*** Opening of QUOTED PASSAGE ***

Dive Brief:
- Stimwave sold non-functioning pieces of plastic as part of its neuromodulation system because the actual implant was too big for some patients, according to the indictment of the company’s former CEO, Laura Perryman.
- The former CEO, who was arrested on Thursday, is accused of engaging in a multi-year scheme to sell a device with no medical purpose for implantation into chronic pain patients. According to the indictment, the scheme was designed to make the device more profitable for doctors.
- The Department of Justice disclosed the indictment alongside two previously sealed agreements with Stimwave. In the agreements, the company admitted creating the dummy device and agreed to pay $10 million.
Dive Insight:
Stimwave received 510(k) clearance for its StimQ Peripheral Nerve Stimulator (PNS) System in 2016. The company pitched the “tiny device” as an alternative to opioids in chronic pain, explaining how its “form factor represents a major breakthrough” and enables implantation “through a standard needle size insert or small incision.” The 23 centimeter implantable receiver component was known as the “Pink Stylet.”
In 2020, the U.S. Food and Drug Administration issued a Class II recall notice for certain StimQ PNS devices because they contained “a non-functional component not referenced in product labeling.” The indictment focuses on events between the 510(k) clearance and the recall.
According to the indictment, soon after the device was released “physicians informed Stimwave that they were having trouble implanting the Pink Stylet in certain patients” because it was too long. The Pink Stylet contained copper to transmit energy from the battery to the lead and, according to the lawsuit, Perryman knew it could not be cut or trimmed to reduce its length without affecting its functionality.

*** Close of QUOTED PASSAGE ***
*** Opening of EXERCISE DATA ***

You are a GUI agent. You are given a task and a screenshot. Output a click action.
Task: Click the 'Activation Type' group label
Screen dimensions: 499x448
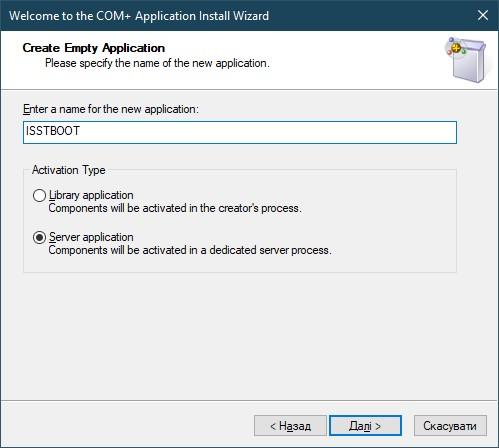tap(68, 170)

*** Close of EXERCISE DATA ***

[REQUIRED ACTIONS]
a – List every organization named in the Stimwave brief.
b – Please reproduce the Stimwave brief from "- The former" to "pay $10 million.".

[WRITTEN ANSWERS]
a –
- Stimwave
- Department of Justice
- U.S. Food and Drug Administration

b –
- The former CEO, who was arrested on Thursday, is accused of engaging in a multi-year scheme to sell a device with no medical purpose for implantation into chronic pain patients. According to the indictment, the scheme was designed to make the device more profitable for doctors.
- The Department of Justice disclosed the indictment alongside two previously sealed agreements with Stimwave. In the agreements, the company admitted creating the dummy device and agreed to pay $10 million.